States Exploit SDP Grandfathering, Driving Up Medicaid Costs

The One Big Beautiful Bill Act (OBBBA) included important reforms to limit states’ costly use of State Directed Payments (SDPs) in the Medicaid program. However, recent actions to take advantage of the law’s “grandfathering” rules could undermine some of these reforms and prove quite costly. Two states alone have increased their SDP rates by 50% since OBBBA passed, costing the federal government roughly $20 billion over ten years. Closing this loophole could save tens of billions of dollars.

SDPs are supplemental payments that states make to Medicaid providers to compensate them for Medicaid’s low reimbursement rates. Unfortunately, some states have used these SDPs to increase payment rates far in excess of what is needed – often up to commercial rates – leaving the federal government with much of the bill. States have also used these SDPs in combination with provider taxes to significantly inflate their effective match.

In response to growing concern about the cost of SDPs, the OBBBA reconciliation law limited new SDP rates to Medicare rates (or 110% of Medicare rates in states that didn’t expand Medicaid under the ACA), and banned states from increasing SDPs above that rate.

To avoid disruptions to states and providers, OBBBA allows states to continue paying existing SDPs (referred to as “grandfathered” SDPs) at current higher rates through the end of 2027, and then phases down those payments gradually – by 10% per year until they reach Medicare (or 110% of Medicare) rates.

The Centers for Medicare & Medicaid Services (CMS) effectively broadened this grandfathering in a way that will allow far more spending on SDPs. While the law allows grandfathering for plans that start within 180 days of enactment, CMS instead chose to interpret this as 180 “business days.” This is a meaningful distinction, as it grandfathers through March 27, 2026 instead of December 31, 2025 – allowing new and increased payments at the beginning of the year (as many are) to pay far above Medicare rates, so long as applications were submitted before the law was enacted on July 4, 2025.

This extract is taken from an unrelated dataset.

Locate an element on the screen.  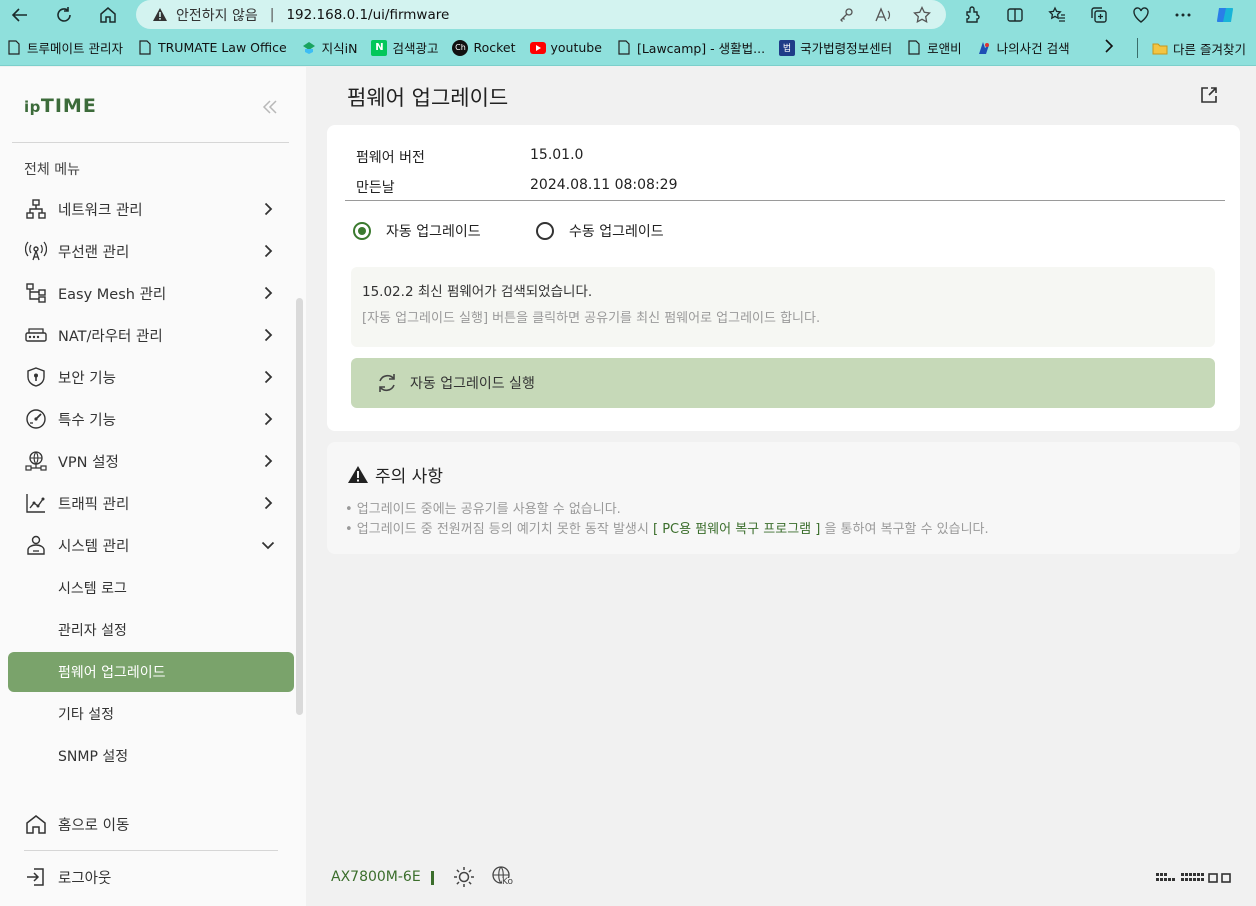
sidebar-item-security: 보안 기능 is located at coordinates (151, 377).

This seemly small change to the grandfathering rule comes with costly repercussions. The law currently allows states to pay SDPs up to the average commercial rate. Given the large difference between commercial and Medicare rates and slow phase-down rate for SDPs, allowing large payments to be initiated this year will increase federal costs for years to come. For example, Florida’s average commercial rate is 3.5 times Medicare rates. If CMS approves SDPs at that rate, it could take up to 10 years to phase down, depending on how CMS interprets the phase-down methodology.

In just two states – Illinois and Texas – efforts to take advantage of CMS’ flexibility could drive up total Medicaid costs by nearly $40 billion over a decade and cost the federal government over $20 billon.

In its 2024 SDP cycle, Illinois was approved for $4.7 billion (federal and state) on SDPs for inpatient and outpatient providers. On September 9, 2025, after OBBBA was approved, CMS approved an SDP that the state submitted the previous May for an increase to $8 billion. Similarly, before OBBBA, Texas was approved to pay inpatient and outpatient providers SDPs totaling $6.5 billion. After OBBBA, CMS approved Texas’ SDPs to increase to $9.1 billion.

As a result of the increases, we estimate Texas and Illinois will pay providers $38 billion more over ten years than they would have if their SDPs had been held to the levels of the previous year. Of that amount, the federal government will pay approximately $22 billion.

While Illinois and Texas represent two states taking advantage of this grandfathering loophole, CMS is still working through a backlog of applications for SDP increases from a number of other states. For example, Florida has reportedly applied to double one of their SDPs from $3.4 billion to $7.9 billion, which would raise some hospitals’ payments to the average commercial rate. In Florida this amounts to 350% of Medicare rates.

In the near-term, these actions will increase federal costs above even pre-OBBBA levels, and remain in place until 2028. Over a decade, they could cost the federal government tens of billions of dollars or more.

In order to ensure OBBBA is successful in reducing these excessive payments in the Medicaid program, policymakers should work to close this loophole. This could be done by re-defining the grandfathered SDP periods as “calendar days,” putting limits on SDP approvals within the grandfathering window, or by accelerating the 10% annual phase out (for example to 30% annually). These changes could generate meaningful federal savings.

Policymakers should act before OBBBA’s Medicaid payment reforms are further weakened.